_Exercise_
State how many lines in the entries below hold the word "trash", with nothing besides the number.

_Record extracts_
____
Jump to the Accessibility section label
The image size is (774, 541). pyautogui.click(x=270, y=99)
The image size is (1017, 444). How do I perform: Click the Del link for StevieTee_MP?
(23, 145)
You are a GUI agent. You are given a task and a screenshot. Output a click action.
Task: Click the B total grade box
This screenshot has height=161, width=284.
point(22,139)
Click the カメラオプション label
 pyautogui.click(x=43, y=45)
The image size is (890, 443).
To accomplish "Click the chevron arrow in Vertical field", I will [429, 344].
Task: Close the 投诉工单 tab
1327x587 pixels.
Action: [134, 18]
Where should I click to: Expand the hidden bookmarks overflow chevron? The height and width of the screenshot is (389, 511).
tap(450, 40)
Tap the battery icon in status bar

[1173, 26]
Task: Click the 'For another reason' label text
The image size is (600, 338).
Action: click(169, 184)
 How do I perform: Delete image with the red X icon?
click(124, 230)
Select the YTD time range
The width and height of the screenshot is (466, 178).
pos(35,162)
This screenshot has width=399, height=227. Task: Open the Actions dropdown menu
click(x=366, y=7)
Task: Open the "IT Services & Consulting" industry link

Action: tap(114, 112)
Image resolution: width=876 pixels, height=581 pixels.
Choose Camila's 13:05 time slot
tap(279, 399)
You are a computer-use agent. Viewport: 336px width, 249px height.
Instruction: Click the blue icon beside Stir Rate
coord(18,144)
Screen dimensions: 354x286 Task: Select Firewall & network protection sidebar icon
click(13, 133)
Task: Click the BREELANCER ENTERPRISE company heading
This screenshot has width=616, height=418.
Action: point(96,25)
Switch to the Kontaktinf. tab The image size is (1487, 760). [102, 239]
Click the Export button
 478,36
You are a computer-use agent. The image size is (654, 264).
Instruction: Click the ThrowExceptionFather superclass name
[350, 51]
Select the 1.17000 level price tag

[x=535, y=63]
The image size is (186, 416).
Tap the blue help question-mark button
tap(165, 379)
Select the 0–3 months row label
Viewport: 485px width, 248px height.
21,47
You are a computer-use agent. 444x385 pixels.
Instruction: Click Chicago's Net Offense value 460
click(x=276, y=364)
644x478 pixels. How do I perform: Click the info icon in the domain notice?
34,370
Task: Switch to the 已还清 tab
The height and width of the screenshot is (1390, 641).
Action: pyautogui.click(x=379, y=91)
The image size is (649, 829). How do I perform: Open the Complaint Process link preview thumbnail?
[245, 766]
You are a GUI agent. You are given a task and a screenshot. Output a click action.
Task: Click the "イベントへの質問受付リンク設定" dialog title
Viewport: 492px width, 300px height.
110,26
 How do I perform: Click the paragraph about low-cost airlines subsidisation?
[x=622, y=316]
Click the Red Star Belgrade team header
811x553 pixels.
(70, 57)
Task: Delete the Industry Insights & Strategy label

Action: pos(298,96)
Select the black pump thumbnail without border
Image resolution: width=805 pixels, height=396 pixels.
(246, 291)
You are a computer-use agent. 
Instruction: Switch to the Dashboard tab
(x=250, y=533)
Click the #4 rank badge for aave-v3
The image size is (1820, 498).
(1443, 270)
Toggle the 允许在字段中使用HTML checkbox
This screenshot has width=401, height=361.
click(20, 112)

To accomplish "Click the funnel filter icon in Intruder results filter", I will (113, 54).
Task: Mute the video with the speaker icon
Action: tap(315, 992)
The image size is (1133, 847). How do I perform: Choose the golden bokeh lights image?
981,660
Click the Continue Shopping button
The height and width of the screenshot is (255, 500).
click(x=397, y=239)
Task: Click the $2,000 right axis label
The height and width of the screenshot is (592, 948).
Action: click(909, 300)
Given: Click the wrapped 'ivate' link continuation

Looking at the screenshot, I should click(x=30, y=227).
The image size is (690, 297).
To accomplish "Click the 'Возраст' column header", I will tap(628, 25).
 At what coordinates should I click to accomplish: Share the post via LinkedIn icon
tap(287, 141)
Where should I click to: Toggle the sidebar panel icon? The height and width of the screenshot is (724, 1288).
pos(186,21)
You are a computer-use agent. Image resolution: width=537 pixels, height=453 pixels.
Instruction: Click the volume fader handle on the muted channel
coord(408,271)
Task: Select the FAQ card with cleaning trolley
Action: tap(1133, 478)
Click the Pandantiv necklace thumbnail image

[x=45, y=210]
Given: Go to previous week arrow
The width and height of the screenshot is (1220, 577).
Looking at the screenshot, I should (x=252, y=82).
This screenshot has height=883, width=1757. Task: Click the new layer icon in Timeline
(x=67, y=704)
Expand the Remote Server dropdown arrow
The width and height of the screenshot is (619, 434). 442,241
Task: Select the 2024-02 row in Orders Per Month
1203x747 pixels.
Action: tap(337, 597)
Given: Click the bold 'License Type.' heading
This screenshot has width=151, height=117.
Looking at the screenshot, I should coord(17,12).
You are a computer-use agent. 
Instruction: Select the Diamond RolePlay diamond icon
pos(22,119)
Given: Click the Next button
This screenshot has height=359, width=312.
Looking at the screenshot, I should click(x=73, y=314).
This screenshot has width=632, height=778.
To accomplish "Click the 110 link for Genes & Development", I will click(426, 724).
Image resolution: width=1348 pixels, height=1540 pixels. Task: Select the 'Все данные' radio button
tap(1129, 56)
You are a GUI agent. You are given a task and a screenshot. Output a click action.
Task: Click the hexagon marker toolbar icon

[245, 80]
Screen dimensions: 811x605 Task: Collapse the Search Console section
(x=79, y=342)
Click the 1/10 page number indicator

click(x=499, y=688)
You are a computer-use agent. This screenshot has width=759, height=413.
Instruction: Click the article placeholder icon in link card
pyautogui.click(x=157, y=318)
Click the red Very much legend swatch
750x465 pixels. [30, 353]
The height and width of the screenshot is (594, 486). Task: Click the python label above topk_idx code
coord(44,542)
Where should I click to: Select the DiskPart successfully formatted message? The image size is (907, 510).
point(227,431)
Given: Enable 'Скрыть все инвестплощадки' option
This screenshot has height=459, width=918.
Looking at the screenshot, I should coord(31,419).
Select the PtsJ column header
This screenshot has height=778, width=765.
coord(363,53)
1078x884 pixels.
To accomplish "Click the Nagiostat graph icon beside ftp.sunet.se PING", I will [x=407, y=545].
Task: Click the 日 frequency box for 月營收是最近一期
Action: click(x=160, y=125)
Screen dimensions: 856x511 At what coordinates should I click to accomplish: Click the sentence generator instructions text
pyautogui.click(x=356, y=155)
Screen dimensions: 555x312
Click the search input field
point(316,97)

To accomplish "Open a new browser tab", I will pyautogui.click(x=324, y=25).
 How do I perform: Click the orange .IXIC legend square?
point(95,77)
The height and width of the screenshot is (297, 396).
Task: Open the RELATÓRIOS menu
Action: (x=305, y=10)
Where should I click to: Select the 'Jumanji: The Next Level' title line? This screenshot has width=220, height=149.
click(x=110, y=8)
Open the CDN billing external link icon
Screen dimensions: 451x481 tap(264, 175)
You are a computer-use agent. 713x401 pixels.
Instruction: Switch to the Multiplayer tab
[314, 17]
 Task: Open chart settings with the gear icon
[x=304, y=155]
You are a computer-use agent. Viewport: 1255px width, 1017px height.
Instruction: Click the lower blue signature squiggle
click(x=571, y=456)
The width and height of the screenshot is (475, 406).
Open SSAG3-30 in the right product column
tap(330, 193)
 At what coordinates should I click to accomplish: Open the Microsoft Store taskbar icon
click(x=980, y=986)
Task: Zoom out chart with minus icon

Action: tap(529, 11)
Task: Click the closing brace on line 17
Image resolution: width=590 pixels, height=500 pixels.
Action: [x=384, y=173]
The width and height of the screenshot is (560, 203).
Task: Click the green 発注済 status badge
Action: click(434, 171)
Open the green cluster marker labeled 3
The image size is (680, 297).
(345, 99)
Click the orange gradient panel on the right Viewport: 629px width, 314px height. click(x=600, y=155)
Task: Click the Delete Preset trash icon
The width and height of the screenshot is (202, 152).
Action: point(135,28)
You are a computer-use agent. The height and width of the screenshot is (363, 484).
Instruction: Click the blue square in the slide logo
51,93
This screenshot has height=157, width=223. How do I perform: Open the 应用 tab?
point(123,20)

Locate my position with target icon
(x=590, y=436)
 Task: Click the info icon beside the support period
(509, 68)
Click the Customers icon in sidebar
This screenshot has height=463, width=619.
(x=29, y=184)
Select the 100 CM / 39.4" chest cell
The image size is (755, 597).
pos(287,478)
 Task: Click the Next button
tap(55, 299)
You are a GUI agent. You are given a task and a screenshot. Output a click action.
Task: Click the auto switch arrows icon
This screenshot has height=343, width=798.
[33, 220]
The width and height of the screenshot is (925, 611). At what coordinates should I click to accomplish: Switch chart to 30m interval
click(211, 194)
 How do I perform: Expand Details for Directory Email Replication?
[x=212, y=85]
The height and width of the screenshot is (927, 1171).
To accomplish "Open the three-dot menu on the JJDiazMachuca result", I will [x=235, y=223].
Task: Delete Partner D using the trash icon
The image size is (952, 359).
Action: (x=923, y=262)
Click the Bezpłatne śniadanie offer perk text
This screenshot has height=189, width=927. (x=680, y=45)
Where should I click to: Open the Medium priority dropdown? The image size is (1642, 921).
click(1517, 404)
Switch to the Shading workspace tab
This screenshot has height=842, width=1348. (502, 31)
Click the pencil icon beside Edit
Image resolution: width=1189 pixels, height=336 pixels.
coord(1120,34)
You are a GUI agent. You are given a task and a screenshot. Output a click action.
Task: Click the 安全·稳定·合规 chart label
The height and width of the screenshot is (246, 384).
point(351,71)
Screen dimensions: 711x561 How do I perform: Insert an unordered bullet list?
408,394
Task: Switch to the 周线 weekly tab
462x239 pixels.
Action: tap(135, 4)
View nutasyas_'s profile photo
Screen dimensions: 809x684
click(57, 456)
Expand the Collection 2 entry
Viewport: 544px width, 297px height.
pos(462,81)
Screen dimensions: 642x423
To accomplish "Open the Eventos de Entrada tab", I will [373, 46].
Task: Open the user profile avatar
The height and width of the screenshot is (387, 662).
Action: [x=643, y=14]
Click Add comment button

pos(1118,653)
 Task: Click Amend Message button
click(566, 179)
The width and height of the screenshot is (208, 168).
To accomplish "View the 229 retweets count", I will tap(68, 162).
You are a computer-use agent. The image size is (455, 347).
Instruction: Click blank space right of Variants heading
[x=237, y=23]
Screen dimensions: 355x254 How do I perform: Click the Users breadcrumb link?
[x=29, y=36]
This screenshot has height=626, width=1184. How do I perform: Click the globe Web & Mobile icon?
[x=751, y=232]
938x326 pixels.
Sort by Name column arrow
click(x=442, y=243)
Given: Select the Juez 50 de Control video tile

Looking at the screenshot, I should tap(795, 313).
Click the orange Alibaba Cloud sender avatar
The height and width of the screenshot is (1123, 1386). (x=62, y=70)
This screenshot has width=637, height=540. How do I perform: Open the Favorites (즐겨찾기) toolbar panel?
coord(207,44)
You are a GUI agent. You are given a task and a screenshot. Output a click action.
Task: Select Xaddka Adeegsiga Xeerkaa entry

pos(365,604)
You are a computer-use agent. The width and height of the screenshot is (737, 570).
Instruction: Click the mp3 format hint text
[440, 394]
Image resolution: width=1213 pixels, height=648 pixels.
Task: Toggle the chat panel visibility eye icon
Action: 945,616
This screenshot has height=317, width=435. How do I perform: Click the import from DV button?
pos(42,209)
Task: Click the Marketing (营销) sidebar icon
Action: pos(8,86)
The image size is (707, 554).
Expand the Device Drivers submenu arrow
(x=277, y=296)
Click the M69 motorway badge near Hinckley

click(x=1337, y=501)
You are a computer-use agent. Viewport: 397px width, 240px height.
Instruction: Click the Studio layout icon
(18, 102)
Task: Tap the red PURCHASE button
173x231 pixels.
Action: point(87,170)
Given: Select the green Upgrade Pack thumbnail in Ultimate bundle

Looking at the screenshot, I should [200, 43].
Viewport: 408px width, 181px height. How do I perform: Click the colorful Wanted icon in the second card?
____
_Written answer_
2